* PROBLEMS TO WORK ON *
1/ Reproduce everything in the Pseudocerasus passage from "Pseudocerasus aims to" down to "the actual update.".
2/ Answer these questions from the Pseudocerasus passage:
(a) Which browser does not support Input Events as of April 2019?
(b) Which event is dispatched before any change is committed to the DOM tree?
(c) Which property is missing from the InputEvent class in WebKit?
3/ List every browser or browser engine named in the Pseudocerasus passage.

* QUOTED PASSAGE *
□ □ □ □ □

Last but not the least, it is painful to handle IME (input method engine) for Asian users. While modern web standards have decent support for listening to IME-related events, I could imagine that it must be hard to develop and test for these use cases unless you are fluent in CJK languages.

Pseudocerasus aims to provide a set of React components for handling input events of contenteditable elements.

The name “Pseudocerasus” comes from prunus pseudocerasus, known also as Chinese cherry. It tastes sour. It only works for Safari and derivatives of Chromium (such as Microsoft Edge), since it relies on Input Events which is not supported by Firefox as of April 2019.

Background

The Input Events specification comes with a very nice event called beforeinput dispatched before any change is committed to the DOM tree. After the DOM tree is upated, the more familiar input event will be fired. The idea is simple: call preventDefault() during the beforeinput phase and use React to do the actual update.

This approach comes with one issue: not all input types are cancelable on Chromium. In fact, W3C splits the specification into two levels, with level 2 requiring all input types cancelable. As of April 2019, only Safari implements it.

This is not to say that Safari is easy to work with. It has very messy event firing order for keyboard, input, and composition events. Moreover, the InputEvent class in WebKit does not come with a isComposing property.

□ □ □ □ □

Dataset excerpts
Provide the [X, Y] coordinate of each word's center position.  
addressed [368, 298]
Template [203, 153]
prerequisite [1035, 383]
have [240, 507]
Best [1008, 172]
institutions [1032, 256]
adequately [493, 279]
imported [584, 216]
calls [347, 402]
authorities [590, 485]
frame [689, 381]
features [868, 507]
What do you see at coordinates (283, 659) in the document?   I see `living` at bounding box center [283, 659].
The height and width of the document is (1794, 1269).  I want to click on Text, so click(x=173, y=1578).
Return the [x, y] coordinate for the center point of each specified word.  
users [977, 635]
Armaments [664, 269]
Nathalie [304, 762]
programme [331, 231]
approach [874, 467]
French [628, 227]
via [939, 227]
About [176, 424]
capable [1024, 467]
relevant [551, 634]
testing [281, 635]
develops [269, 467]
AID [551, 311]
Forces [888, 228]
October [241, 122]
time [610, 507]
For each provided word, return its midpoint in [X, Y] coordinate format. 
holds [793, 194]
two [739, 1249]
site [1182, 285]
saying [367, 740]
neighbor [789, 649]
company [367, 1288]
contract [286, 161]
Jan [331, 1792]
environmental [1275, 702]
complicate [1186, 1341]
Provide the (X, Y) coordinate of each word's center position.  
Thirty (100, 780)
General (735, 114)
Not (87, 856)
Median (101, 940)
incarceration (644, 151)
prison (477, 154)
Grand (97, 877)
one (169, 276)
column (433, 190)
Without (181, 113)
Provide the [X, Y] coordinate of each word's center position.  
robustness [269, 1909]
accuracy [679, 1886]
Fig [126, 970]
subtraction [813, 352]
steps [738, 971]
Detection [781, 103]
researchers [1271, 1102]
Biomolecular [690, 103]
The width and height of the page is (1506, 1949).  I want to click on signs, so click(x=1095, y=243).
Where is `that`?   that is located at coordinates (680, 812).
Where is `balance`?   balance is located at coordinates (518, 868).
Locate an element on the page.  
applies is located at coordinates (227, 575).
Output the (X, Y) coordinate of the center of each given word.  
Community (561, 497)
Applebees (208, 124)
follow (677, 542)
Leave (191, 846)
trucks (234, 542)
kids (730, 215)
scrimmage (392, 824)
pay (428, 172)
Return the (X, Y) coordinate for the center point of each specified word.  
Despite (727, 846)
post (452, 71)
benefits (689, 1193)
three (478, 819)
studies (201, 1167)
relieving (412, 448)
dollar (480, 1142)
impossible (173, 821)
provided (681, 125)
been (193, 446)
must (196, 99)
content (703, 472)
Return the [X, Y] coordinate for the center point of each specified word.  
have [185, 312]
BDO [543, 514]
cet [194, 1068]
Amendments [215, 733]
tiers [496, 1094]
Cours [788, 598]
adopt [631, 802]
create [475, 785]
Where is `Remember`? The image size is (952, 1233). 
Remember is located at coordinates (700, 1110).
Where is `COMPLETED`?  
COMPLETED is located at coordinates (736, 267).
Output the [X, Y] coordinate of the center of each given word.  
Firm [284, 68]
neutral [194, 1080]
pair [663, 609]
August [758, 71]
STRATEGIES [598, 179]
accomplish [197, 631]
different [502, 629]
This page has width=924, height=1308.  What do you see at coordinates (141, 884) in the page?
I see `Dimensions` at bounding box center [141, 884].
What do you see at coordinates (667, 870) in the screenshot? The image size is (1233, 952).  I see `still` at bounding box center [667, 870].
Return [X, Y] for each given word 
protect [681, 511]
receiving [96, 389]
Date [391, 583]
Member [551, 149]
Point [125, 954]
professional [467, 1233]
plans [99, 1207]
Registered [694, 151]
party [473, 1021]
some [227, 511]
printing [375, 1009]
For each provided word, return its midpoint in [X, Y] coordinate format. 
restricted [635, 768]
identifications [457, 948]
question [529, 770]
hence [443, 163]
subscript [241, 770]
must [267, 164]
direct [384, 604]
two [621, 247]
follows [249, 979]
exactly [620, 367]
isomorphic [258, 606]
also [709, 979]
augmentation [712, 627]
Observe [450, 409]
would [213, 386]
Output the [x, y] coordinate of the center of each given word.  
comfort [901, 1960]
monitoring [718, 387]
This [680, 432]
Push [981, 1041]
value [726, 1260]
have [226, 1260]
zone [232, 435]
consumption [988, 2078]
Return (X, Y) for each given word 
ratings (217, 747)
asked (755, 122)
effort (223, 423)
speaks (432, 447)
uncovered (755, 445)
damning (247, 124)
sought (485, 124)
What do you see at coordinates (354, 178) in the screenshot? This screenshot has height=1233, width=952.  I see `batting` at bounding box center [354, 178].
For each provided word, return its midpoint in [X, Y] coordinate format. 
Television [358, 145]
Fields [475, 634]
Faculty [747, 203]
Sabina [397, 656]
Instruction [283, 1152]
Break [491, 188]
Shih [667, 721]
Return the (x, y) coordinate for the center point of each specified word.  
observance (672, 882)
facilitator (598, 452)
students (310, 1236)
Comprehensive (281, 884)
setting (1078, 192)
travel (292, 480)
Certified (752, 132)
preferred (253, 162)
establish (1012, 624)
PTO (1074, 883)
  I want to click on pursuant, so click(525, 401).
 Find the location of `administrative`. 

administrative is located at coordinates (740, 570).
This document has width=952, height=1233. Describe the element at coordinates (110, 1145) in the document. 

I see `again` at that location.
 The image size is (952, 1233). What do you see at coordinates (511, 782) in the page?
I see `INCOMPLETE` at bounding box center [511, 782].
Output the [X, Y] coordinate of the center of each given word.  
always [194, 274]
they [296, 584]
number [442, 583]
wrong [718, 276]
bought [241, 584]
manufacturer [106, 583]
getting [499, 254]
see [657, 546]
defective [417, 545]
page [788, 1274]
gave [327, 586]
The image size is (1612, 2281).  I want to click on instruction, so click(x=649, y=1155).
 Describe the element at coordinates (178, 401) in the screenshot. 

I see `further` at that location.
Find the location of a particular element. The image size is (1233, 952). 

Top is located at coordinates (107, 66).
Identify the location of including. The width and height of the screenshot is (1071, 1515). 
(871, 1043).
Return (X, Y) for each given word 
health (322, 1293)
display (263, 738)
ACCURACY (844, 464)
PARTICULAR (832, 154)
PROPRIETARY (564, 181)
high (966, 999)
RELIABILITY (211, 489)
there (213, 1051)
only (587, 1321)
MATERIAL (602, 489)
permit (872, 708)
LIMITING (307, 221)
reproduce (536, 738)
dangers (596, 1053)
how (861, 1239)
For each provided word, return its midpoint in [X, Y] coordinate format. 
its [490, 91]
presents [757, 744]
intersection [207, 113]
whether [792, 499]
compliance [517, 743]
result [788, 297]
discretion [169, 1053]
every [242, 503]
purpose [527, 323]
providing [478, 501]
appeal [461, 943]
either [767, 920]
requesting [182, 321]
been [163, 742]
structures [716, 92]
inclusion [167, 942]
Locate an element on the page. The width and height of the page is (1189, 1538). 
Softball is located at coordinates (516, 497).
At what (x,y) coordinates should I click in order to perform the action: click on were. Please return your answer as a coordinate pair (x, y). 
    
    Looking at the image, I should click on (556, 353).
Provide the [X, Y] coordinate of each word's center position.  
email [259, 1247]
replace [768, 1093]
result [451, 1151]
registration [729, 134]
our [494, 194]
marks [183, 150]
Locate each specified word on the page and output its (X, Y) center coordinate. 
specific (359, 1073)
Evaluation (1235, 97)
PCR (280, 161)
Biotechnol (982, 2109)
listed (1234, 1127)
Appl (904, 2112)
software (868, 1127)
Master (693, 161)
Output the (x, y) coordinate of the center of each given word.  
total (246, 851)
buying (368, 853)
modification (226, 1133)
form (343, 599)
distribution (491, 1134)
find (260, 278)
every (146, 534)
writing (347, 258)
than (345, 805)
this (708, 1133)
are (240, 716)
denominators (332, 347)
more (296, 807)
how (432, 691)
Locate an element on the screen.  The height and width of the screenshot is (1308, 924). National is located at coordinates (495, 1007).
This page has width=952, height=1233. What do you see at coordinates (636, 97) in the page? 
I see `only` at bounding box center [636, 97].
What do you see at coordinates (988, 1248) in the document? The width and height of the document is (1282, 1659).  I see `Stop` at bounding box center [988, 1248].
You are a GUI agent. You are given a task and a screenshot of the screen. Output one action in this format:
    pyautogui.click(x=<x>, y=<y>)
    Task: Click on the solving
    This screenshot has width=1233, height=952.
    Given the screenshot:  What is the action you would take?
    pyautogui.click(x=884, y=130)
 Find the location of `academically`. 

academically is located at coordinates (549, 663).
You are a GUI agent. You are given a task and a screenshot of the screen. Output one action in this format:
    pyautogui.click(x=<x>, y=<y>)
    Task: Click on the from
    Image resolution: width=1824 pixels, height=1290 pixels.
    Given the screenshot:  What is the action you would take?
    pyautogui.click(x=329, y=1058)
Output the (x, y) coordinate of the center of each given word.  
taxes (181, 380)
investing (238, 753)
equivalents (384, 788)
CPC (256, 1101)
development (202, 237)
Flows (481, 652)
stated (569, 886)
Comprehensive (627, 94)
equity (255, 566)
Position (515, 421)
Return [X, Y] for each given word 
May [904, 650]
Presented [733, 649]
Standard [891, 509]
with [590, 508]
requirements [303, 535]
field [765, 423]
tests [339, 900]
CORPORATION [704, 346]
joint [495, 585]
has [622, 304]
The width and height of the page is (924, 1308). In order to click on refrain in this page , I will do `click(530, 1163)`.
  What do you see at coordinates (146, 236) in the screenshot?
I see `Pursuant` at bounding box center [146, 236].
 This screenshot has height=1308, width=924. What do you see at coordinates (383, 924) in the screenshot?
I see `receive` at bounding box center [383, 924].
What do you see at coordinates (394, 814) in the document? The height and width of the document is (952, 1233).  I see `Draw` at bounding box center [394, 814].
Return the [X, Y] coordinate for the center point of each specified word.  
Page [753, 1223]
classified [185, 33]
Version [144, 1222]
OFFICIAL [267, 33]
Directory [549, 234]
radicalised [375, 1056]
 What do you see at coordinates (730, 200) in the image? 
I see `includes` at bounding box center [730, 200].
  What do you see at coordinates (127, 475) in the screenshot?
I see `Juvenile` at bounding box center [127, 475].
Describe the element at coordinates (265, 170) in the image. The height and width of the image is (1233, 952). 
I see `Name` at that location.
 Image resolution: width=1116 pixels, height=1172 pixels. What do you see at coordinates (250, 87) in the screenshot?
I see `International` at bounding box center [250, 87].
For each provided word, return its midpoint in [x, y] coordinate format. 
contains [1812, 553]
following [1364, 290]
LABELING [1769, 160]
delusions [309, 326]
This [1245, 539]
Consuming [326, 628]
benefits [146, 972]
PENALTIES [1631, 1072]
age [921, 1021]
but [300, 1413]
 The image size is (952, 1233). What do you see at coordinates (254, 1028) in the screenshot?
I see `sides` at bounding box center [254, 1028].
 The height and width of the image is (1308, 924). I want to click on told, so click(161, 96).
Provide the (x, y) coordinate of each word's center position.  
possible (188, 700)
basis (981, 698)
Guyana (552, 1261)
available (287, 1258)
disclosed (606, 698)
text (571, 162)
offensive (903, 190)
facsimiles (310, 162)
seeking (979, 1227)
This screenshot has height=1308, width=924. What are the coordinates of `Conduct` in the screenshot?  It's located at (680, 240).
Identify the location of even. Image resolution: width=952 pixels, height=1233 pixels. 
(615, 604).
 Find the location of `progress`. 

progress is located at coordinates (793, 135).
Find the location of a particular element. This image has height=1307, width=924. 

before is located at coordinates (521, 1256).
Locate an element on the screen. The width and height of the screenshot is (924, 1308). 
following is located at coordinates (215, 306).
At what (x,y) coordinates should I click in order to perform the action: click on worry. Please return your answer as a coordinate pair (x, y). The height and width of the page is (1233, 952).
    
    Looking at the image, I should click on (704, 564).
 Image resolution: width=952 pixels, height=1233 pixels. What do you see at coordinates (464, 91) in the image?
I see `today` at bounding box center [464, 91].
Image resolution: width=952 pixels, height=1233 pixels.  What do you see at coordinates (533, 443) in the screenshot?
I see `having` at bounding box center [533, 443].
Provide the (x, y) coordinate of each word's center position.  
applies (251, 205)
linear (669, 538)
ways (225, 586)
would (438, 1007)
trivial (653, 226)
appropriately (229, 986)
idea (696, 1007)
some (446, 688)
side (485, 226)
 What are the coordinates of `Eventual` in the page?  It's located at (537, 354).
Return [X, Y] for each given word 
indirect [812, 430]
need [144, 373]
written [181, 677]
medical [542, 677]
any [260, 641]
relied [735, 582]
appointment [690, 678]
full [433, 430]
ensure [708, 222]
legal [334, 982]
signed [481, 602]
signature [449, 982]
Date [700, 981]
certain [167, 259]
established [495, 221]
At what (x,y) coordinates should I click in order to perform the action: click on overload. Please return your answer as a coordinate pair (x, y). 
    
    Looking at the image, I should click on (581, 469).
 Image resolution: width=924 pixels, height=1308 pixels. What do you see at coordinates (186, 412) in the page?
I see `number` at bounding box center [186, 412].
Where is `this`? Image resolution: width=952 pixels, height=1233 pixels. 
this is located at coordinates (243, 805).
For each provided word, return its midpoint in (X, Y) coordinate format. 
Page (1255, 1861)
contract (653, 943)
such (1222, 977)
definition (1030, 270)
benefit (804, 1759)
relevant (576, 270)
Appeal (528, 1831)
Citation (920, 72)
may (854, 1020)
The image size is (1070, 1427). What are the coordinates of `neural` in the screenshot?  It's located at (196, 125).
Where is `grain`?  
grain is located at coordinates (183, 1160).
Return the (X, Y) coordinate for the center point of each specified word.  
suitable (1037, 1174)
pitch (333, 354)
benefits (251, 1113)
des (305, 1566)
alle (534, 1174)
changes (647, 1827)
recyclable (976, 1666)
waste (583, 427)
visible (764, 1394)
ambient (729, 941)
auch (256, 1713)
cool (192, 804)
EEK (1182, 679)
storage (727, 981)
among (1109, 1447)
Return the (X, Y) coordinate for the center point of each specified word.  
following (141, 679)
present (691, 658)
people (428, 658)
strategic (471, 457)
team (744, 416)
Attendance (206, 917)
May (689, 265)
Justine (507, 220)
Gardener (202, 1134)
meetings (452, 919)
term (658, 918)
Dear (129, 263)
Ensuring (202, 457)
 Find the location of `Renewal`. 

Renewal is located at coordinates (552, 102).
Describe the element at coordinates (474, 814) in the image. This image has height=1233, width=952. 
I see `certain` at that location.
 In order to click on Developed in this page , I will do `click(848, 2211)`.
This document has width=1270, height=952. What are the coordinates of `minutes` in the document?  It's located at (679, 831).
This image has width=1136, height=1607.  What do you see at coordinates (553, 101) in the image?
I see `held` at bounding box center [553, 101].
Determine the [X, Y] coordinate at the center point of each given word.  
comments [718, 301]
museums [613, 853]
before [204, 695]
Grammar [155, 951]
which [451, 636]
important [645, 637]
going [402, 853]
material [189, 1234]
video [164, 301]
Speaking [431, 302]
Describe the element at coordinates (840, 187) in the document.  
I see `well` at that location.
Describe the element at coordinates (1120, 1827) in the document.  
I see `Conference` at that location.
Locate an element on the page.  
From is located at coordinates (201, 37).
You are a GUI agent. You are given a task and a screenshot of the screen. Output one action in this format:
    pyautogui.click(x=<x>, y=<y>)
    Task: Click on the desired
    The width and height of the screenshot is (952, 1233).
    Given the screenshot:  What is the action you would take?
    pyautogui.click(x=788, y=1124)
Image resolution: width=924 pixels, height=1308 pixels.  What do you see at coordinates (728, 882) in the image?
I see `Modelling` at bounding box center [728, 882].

□ □ □ □ □

* PER-TASK ANSWERS *
1/
Pseudocerasus aims to provide a set of React components for handling input events of contenteditable elements.

The name “Pseudocerasus” comes from prunus pseudocerasus, known also as Chinese cherry. It tastes sour. It only works for Safari and derivatives of Chromium (such as Microsoft Edge), since it relies on Input Events which is not supported by Firefox as of April 2019.

Background

The Input Events specification comes with a very nice event called beforeinput dispatched before any change is committed to the DOM tree. After the DOM tree is upated, the more familiar input event will be fired. The idea is simple: call preventDefault() during the beforeinput phase and use React to do the actual update.

2/
(a) Firefox
(b) beforeinput
(c) isComposing

3/ Safari, Chromium, Microsoft Edge, Firefox, WebKit